Il ne les détestait pas, mais il ne savait pas toujours comment se comporter face à eux, surtout en présence de Baal qui ne leur accordait aucun régime de faveur. En tous les cas, il ne les gratifiait pas des mêmes faveurs que ses autres invités. Même s’il n’en avait pratiquement jamais reçu à bord de ses vaisseaux successifs…

Grama ne se considérait plus réellement comme un natif de la Terre. Will et Esmelia étaient ses premières rencontres terriennes depuis ces trente dernières années. Même lorsque Baal se rendait sur la planète, il préférait rester à bord du vaisseau.

En poursuivant ses investigations dans les souvenirs du second, elle fut à nouveau surprise par une nouvelle découverte : Baal avait son propre chef de la sécurité sur la Terre, et sa garde rapprochée. Sans compter trois gardes personnels issus de son équipage.

Esmelia se recentra sur Grama. Il s’était bien gardé d’évoquer ses origines terriennes avec Will ou elle, ou de leur poser des questions sur la manière dont les Humains vivaient sur la Terre depuis qu’il en était parti. Il avait ses raisons, et cela confirmait parfaitement son désintérêt pour son passé lointain.

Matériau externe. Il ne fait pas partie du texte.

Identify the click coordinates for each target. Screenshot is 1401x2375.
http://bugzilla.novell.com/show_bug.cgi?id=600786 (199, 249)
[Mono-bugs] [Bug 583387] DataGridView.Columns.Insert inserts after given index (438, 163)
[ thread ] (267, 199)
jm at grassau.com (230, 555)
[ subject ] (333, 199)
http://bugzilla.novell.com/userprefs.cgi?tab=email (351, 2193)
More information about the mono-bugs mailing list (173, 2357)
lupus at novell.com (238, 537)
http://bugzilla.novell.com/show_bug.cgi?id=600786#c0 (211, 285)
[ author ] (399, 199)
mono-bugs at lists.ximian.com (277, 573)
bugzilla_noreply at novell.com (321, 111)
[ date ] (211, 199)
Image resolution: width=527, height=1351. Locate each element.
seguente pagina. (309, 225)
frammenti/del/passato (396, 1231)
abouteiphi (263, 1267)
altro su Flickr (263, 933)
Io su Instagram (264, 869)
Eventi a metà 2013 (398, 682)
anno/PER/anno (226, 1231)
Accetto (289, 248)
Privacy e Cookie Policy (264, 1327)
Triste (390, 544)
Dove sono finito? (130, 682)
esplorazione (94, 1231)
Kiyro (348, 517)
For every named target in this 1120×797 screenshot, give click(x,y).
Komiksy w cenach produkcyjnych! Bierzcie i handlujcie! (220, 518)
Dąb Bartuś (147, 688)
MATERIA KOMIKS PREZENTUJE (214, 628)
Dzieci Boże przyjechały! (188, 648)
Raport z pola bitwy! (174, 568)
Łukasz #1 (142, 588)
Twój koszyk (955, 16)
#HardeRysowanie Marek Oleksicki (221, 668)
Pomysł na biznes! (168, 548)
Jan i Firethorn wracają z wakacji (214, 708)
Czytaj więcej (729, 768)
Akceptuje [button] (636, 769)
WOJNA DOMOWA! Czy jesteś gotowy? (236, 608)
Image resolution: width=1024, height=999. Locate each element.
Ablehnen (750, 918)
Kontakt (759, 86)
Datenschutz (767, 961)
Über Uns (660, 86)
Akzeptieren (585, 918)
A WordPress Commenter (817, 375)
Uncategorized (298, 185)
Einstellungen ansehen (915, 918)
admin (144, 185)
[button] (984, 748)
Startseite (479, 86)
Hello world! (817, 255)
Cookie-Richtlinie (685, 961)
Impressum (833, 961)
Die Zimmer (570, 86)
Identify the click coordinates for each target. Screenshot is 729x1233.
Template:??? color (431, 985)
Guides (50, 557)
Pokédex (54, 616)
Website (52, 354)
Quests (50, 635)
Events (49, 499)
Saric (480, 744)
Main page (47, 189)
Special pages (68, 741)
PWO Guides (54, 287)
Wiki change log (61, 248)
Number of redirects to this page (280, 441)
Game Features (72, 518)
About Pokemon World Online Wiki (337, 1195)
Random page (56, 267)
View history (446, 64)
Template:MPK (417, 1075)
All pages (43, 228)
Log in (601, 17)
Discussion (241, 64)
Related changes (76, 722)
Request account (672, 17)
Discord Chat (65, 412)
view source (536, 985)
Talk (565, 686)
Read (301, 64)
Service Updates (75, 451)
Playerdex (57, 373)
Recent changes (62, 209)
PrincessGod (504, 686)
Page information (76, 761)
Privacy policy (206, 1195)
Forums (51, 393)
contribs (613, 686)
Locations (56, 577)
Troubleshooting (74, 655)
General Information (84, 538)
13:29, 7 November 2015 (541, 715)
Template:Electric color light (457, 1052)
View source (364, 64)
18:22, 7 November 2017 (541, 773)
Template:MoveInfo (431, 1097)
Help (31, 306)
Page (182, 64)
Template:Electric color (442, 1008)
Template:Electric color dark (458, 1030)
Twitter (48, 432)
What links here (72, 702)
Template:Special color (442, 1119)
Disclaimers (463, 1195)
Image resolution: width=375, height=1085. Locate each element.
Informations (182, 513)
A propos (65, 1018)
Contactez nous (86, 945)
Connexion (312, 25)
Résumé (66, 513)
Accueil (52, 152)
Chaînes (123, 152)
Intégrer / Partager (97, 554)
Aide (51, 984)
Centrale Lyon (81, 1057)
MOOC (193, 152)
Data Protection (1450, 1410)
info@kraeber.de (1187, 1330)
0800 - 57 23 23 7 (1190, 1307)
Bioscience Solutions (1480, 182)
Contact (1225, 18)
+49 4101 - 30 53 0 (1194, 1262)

Elle sentit qu’il était désormais autant étranger à sa planète natale que n’importe quel extraterrestre. Peut-être l’était-il depuis plus longtemps qu’il l’imaginait. Ou bien faisait-il partie de ces êtres humains, de ces Terriens, dont l’instinct ancestral ne s’était pas totalement éteint avec les évolutions technologiques, et qui pouvaient s'adapter n'importe où dans la galaxie, et auprès de 'importe qui. Comme Will, ou presque.

Avec elle, depuis son arrivée à bord, il avait ressenti une sorte de méfiance qui l’avait tenu à distance autant que cela lui était possible. Lorsqu’elle lui avait sauvé la vie, il avait surmonté ses craintes, mais il lui était difficile de chasser le naturel. L'étrange binarité de la jeune femme ne lui avait pas échappé. Face à la garde d’Anat, c’était un être inconnu qui avait pris la place de l’humaine. Son attitude et sa voix avaient changé… Pourtant, sur le pont, elle était elle-même : humaine, parfaitement humaine. Ce qui, en cet instant, lui avait paru rassurant.